Pain Management

Are you having chronic pain issues? Are you considering surgery?

Do you need more information regarding your condition or the procedures that your physician is recommending?

Most pain management practices focus on highly lucrative interventional procedures and when these are not particularly successful they add opioid- type medications. Unfortunately, research shows that opioid-type medications generally reduce the pain symptoms by no more than 15% (reducing a pain level of 8/10 down to 6.8/10). The combination of conservative doses of ibuprofen 200 mg and Tylenol 500 mg actually achieves better results.

Research also shows that an integrated pain medicine practice achieves better results. We focus on a combination of physical and emotional therapies along with medical treatment. If short-term stronger medications are needed, we prefer Suboxone which has a much better side effect profile than other opioid-type medications. Suboxone generally causes less tolerance and less constipation.

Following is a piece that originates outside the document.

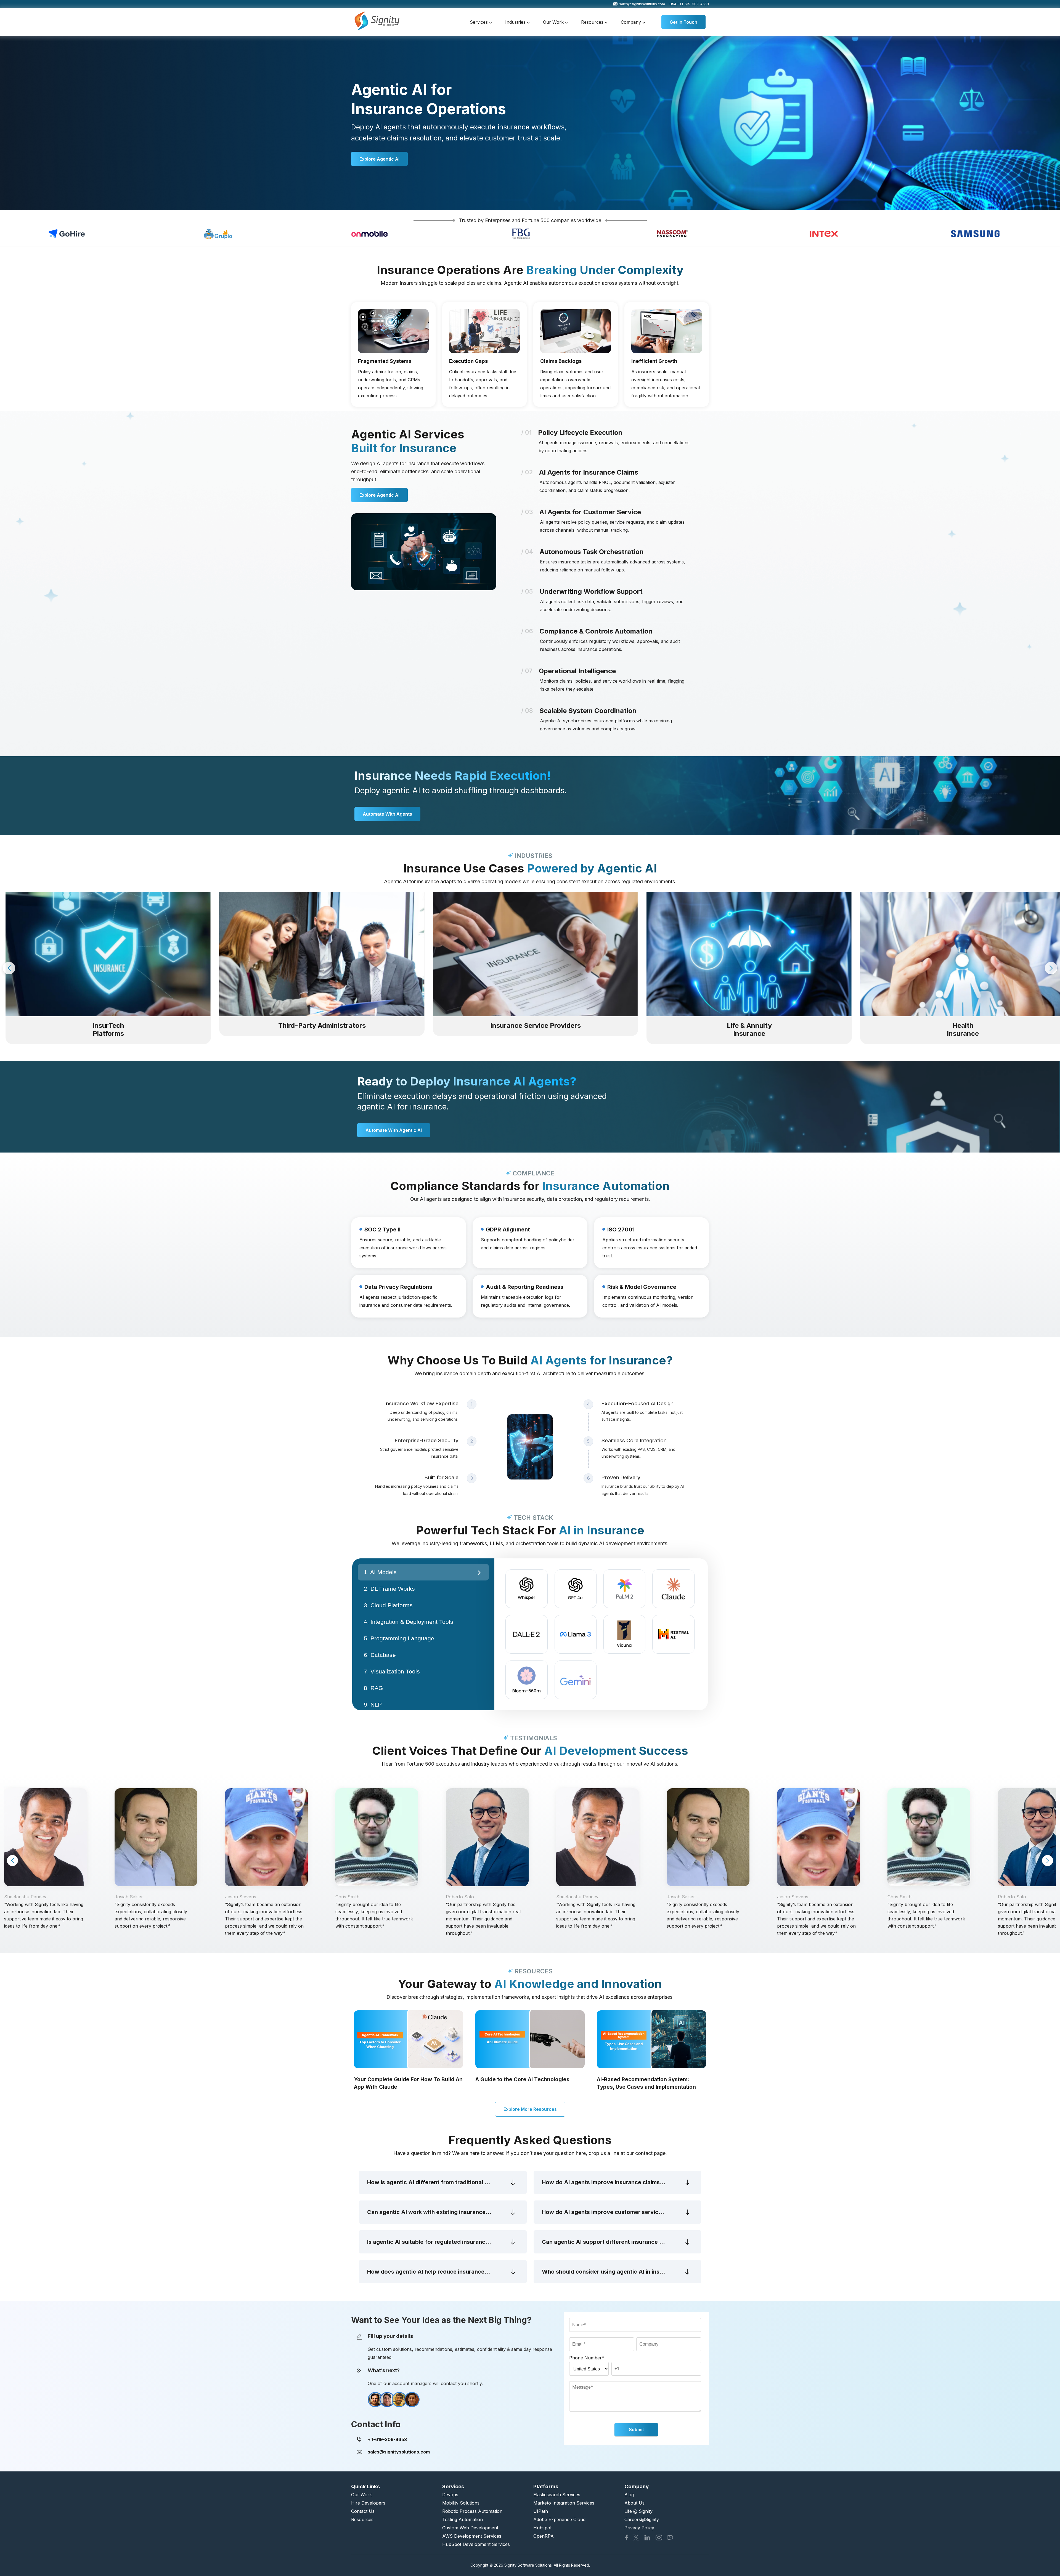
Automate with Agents (387, 814)
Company (631, 22)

Would you like a second opinion regarding your symptoms or treatment? Dr. Carter completed a fellowship in pain management via Temple University and continued to work at Allegheny General Hospital in Pittsburgh for five years. He developed arguably the best pain management resume in the city. This included being certified by the American Board of Medical Specialties, the International Spine Intervention Society, the American Society of Interventional Pain Physicians, and the World Institute of Pain. He is currently enrolled in the Andrew Weil Center for Integrated Medicine fellowship program.

There is no good-quality research showing benefit for the use of opioid medications for noncancer chronic pain beyond a few weeks or months.

Many people try to taper opioid medications and have the onset of a significant number of symptoms similar to their original pain. This is actually a withdrawal syndrome and not proof of benefit with the medication.